Ce matin à 9 heures, première intervention de la commissaire de Saint-Dizier accompagnée de 2 officiers de police judiciaire (OPJ). "La commissaire a demandé aux grévistes de laisser sortir le directeur" explique le représentant de la préfecture. Refus des salariés.
C'est dans ces conditions que sont intervenues les forces de polices. "Ils n'étaient que dix en face de 40 à 60 salariés. Les policiers étaient des gardiens de la paix du commissariat de Saint-Dizier et ils n'étaient pas armés : pas de casque, pas de bouclier, pas de matraque" explique-t-on à la préfecture, précisant que "d'ailleurs, les matraques cela n'existe plus dans la police. Les policiers emploient le tonfa" qui, selon la préfecture, n'est pas vraiment une matraque. Les policiers intervenants à l'usine Miko en étaient-il munis ? La préfecture "ne peux pas l'affirmer."
Le tonfa ressemblerait donc à une matraque mais n'en n'aurait pas la vigueur.
Alors ? Les coups ? Les blessés ? Selon la préfecture, l'intervention policière s'est limitée à un "barrage des gardiens de la paix" qui se sont interposés entre les salariés et le directeur pendant que la commissaire et les OPJ évacuaient celui-ci par une sortie de secours. "il y a bien eu quelques bousculades mais pas de violence inutile" affirme la préfecture qui indique que "selon nos informations certains salariés essayent d'obtenir des certificats médicaux mais ceux-ci devraient être légers."
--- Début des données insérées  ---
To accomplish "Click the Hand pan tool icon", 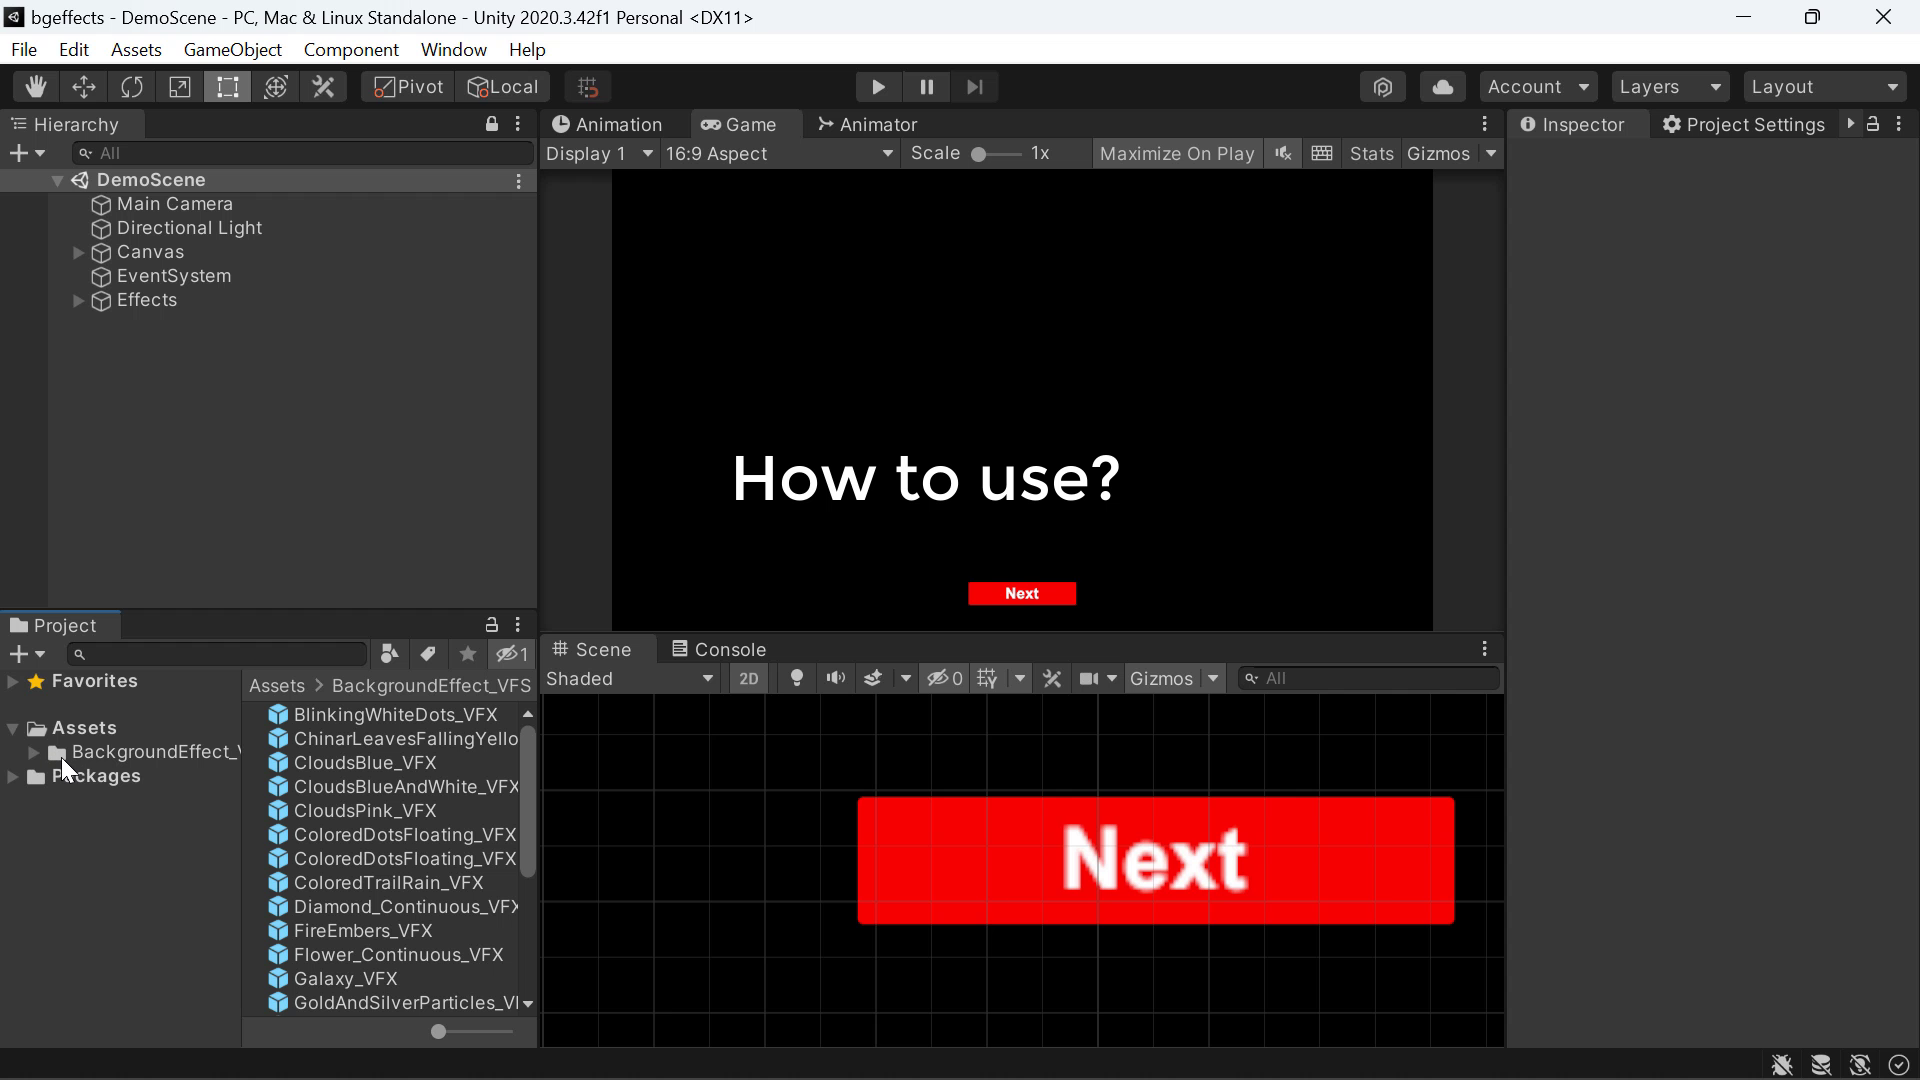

Pour terminer, le représentant du préfet rappelle que la séquestration du directeur de l'usine constitue "un délit" et que c'est d'ailleurs dans le cadre d'une "procédure judiciaire" que l'évacuation s'est déroulée en précisant toutefois qu'à cette heure "aucune plainte n'a été déposée", ni du côté d'Unilever, ni du côté des salariés.
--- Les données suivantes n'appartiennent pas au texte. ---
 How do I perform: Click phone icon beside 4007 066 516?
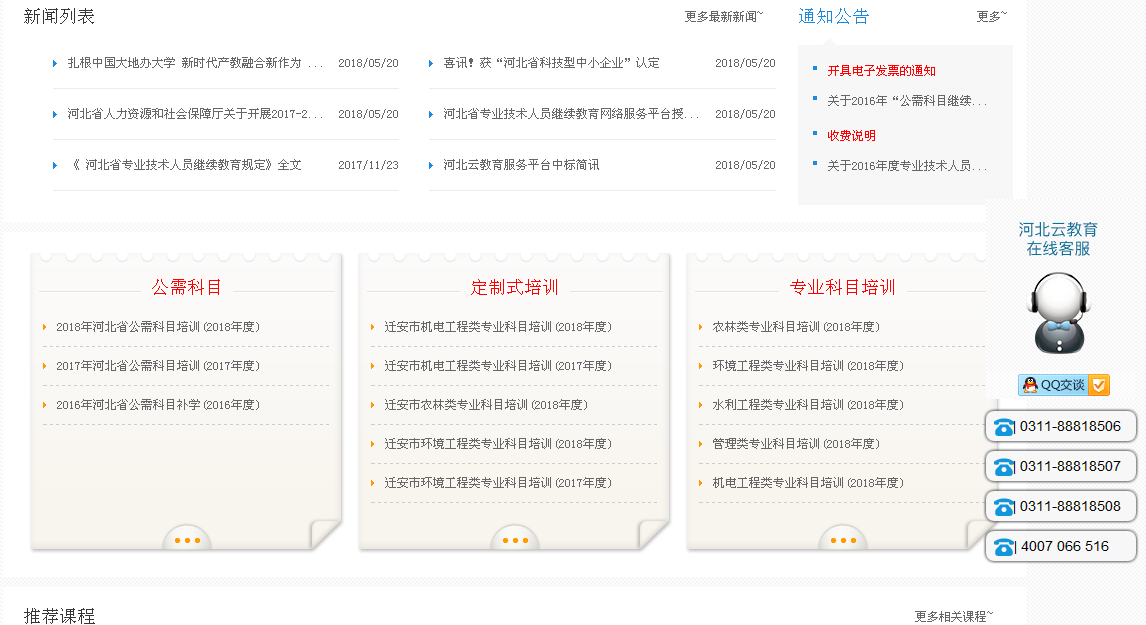[x=1003, y=547]
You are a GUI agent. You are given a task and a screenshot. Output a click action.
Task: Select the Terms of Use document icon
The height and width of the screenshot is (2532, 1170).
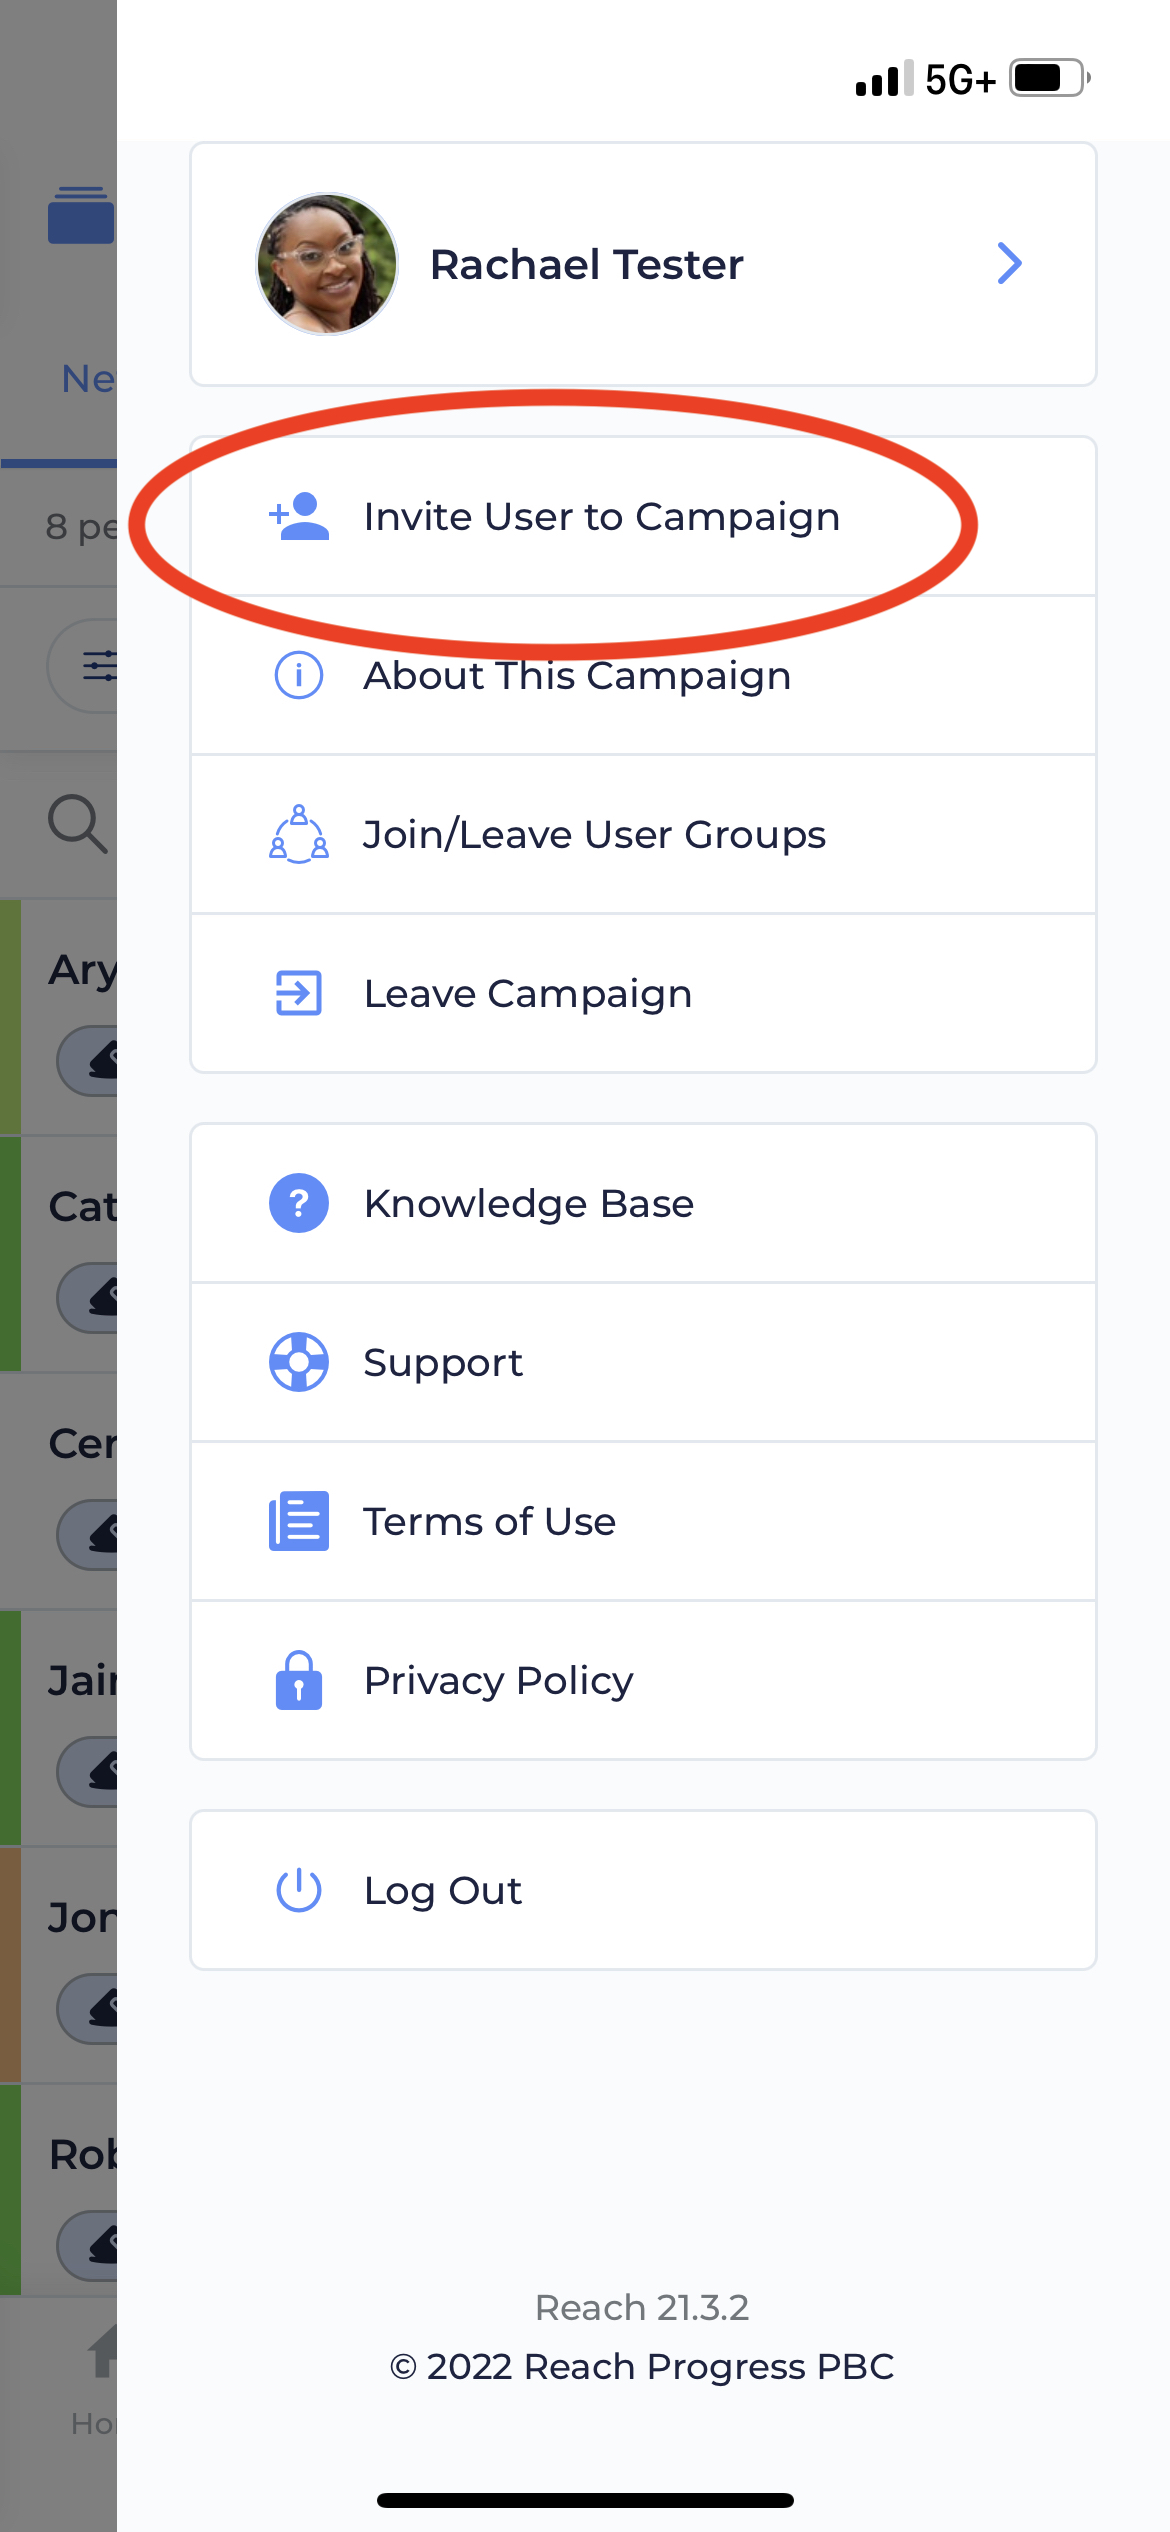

Unilever regrette "toutes formes de violences"
La direction d'Unilever contactée par téléphone, déclare "regretter toutes formes de violence : aussi bien du côté policier que la séquestration qui est aussi une forme de violence."
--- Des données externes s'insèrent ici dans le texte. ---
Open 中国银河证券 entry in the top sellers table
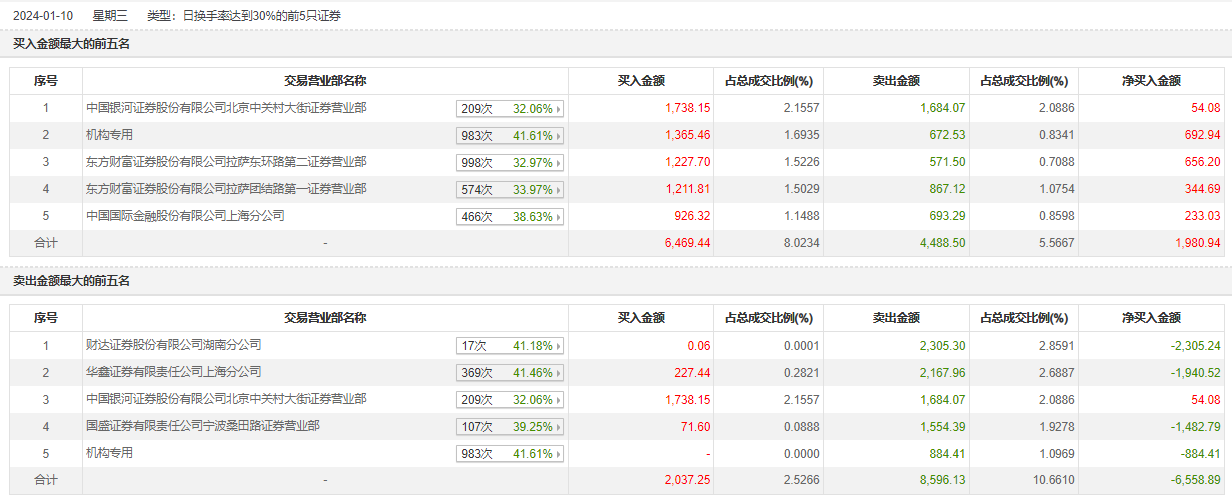The width and height of the screenshot is (1232, 498). [226, 399]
Le groupe néerlando-britannique a publié aujourd'hui communiqué de presse "à la suite de la séquestration du directeur de l’usine Cogesal-Miko durant de longues heures cette nuit, pour négocier sous la contrainte." Dans ce communiqué, Daniel Degove, président de Cogesal-Miko déclare qu'il "comprend l’inquiétude, voire la colère que suscite ce projet indispensable pour que Miko vive à Saint-Dizier. Pour autant cette action n’est ni responsable, ni utile pour les salariés."
La négociation continue
Il affirme être toujours ouvert à la nécociation : "nous y sommes prêts et nous l’avons répété sans cesse. Ce dialogue, il a eu lieu de manière privilégiée au sein du comité d’entreprise, depuis près de deux mois sur le volet industriel et depuis le 8 janvier sur le volet social. Le dialogue social, c’est la seule voie pour expliquer ce projet industriel. Le dialogue social, c’est aussi la seule voie pour travailler sur l’accompagnement pour chaque personne qui serait concernée.Selon Unilever, donc, le dialogue n'est pas rompu et le groupe annonce deux prochaines dates : "une nouvelle réunion du comité d’entreprise aura lieu jeudi 17 janvier. Une autre réunion est prévue le 30 janvier, lorsque l’expert financier demandé et choisi par les représentants des salariés rendra son rapport sur le programme d’accompagnement social."